++++ Records

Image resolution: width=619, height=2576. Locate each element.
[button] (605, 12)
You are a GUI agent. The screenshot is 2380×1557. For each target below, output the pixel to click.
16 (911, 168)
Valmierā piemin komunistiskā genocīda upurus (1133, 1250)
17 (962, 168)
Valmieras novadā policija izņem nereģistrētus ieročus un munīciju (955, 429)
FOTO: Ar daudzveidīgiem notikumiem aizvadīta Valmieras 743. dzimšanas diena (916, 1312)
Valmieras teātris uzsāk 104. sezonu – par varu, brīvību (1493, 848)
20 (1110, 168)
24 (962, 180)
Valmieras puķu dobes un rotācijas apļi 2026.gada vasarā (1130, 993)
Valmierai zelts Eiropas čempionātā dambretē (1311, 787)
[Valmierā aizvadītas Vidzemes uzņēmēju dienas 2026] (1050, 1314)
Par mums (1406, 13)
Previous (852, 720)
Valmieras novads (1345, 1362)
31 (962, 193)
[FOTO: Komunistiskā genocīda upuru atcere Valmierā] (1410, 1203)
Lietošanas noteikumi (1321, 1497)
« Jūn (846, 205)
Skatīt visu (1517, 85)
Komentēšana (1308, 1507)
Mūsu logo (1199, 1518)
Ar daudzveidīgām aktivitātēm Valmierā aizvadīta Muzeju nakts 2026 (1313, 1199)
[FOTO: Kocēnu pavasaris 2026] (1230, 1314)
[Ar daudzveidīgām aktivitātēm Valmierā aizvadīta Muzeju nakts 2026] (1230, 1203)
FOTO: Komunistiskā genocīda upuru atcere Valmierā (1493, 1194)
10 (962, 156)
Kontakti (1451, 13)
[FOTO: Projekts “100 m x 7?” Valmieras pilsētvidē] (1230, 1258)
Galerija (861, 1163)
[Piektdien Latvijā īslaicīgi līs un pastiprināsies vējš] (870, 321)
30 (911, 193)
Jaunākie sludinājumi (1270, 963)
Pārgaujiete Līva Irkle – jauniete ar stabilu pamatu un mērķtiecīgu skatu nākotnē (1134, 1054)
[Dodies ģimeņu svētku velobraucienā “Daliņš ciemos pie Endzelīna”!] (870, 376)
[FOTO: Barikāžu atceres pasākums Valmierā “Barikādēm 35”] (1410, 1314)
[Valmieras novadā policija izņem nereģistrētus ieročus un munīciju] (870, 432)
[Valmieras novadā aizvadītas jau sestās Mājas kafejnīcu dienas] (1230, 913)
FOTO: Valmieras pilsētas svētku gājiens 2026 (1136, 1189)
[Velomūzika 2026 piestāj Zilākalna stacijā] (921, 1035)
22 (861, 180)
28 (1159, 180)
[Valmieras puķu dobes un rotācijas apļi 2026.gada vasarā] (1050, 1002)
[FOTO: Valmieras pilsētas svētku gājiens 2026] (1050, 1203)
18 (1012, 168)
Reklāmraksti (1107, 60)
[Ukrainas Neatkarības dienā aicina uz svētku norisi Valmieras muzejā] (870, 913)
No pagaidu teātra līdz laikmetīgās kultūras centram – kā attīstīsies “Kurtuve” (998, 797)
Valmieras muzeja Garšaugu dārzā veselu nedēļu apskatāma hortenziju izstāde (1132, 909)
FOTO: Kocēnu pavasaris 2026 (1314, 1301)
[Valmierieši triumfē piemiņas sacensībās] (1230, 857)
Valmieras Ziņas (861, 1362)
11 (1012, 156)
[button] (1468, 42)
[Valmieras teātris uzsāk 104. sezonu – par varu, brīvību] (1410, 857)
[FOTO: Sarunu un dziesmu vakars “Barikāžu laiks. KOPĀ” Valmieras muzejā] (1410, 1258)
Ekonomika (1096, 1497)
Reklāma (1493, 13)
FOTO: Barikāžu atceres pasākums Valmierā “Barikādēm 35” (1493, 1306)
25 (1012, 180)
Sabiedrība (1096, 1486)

++++++++

* **Exercise brief**
Copy exactly the lines that run from the one containing "[Ukrainas Neatkarības dienā" to the last line of the listing, both included, and nothing more.

* **Exercise response**
[Ukrainas Neatkarības dienā aicina uz svētku norisi Valmieras muzejā] (870, 913)
No pagaidu teātra līdz laikmetīgās kultūras centram – kā attīstīsies “Kurtuve” (998, 797)
Valmieras muzeja Garšaugu dārzā veselu nedēļu apskatāma hortenziju izstāde (1132, 909)
FOTO: Kocēnu pavasaris 2026 (1314, 1301)
[Valmierieši triumfē piemiņas sacensībās] (1230, 857)
Valmieras Ziņas (861, 1362)
11 (1012, 156)
[button] (1468, 42)
[Valmieras teātris uzsāk 104. sezonu – par varu, brīvību] (1410, 857)
[FOTO: Sarunu un dziesmu vakars “Barikāžu laiks. KOPĀ” Valmieras muzejā] (1410, 1258)
Ekonomika (1096, 1497)
Reklāma (1493, 13)
FOTO: Barikāžu atceres pasākums Valmierā “Barikādēm 35” (1493, 1306)
25 (1012, 180)
Sabiedrība (1096, 1486)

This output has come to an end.